— TAREFA A —
Traduza para o inglês esta frase do trecho sobre Gómez e Pedro Sánchez: "No LinkedIn, onde é muito ativa, ela também demonstrou atenção ao feminismo."
— TAREFA B —
Dê continuidade ao trecho sobre Gómez e Pedro Sánchez a partir da última frase apresentada.

Muitas fotos, poucas declarações

Embora não seja integrante do PSOE, Gómez não hesitou em apoiar as tentativas de Sánchez de promover sua carreira política, como quando concordou em participar de um vídeo promocional da sua candidatura à liderança do partido.

Na internet ela tem sido mais uma ativista a favor dos projetos políticos do marido. Na campanha eleitoral de junho do ano passado, quando Sánchez conseguiu, contra todas as probabilidades, permanecer no governo, ela compartilhou vídeos e mensagens de apoio à sua candidatura.

No LinkedIn, onde é muito ativa, ela também demonstrou atenção ao feminismo.

Um dos exemplos mais recentes foi dado pelo escândalo provocado pelo beijo do então presidente da Federação Espanhola de Futebol, Luis Rubiales, na jogadora Jenni Hermoso na cerimônia de entrega de prêmios da Copa do Mundo Feminina, vencido pela Espanha, na Austrália.

É comum vê-la em eventos oficiais como companheira de Pedro Sánchez, como quando recebeu esposas de presidentes de países membros da Otan (Organização do Tratado do Atlântico Norte), realizada em Madri em junho de 2022.

— DADOS —
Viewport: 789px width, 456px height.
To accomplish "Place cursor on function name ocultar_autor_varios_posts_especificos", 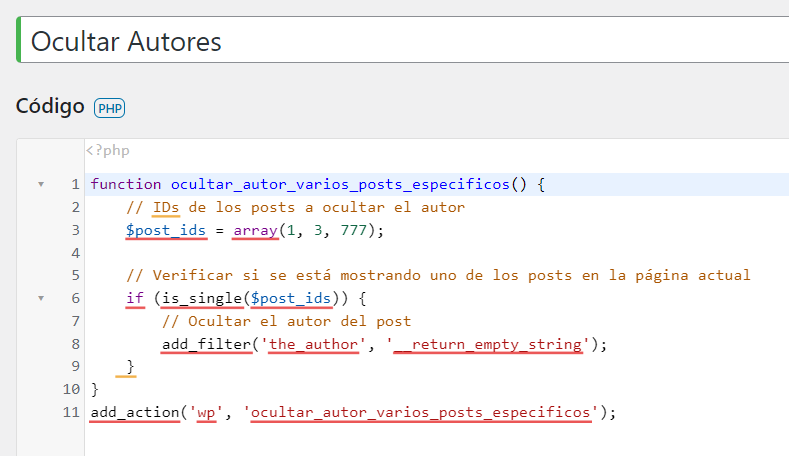I will click(341, 184).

— RESPOSTA FINAL A —
On LinkedIn, where she is very active, she has also shown attention to feminism.

— RESPOSTA FINAL B —
Não é a primeira vez que Begoña Gómez é centro de ataques e insultos. Alguns setores da direita e extrema-direita na Espanha chamavam a primeira-dama de “Begoño”, com a ideia de transmitir que era uma pessoa trans, algo que também aconteceu com Michelle Obama.

Em uma entrevista ao jornalista Jordi Évole, Pedro Sánchez referiu-se a tudo isto como “atrocidade que se diz (sobre ela)… Não pela transexualidade, mas pela forma como eles a agridem pessoalmente”.

Além disso, nessa mesma entrevista, ele disse que “ela sofreu, mas suportou isso com muita integridade”.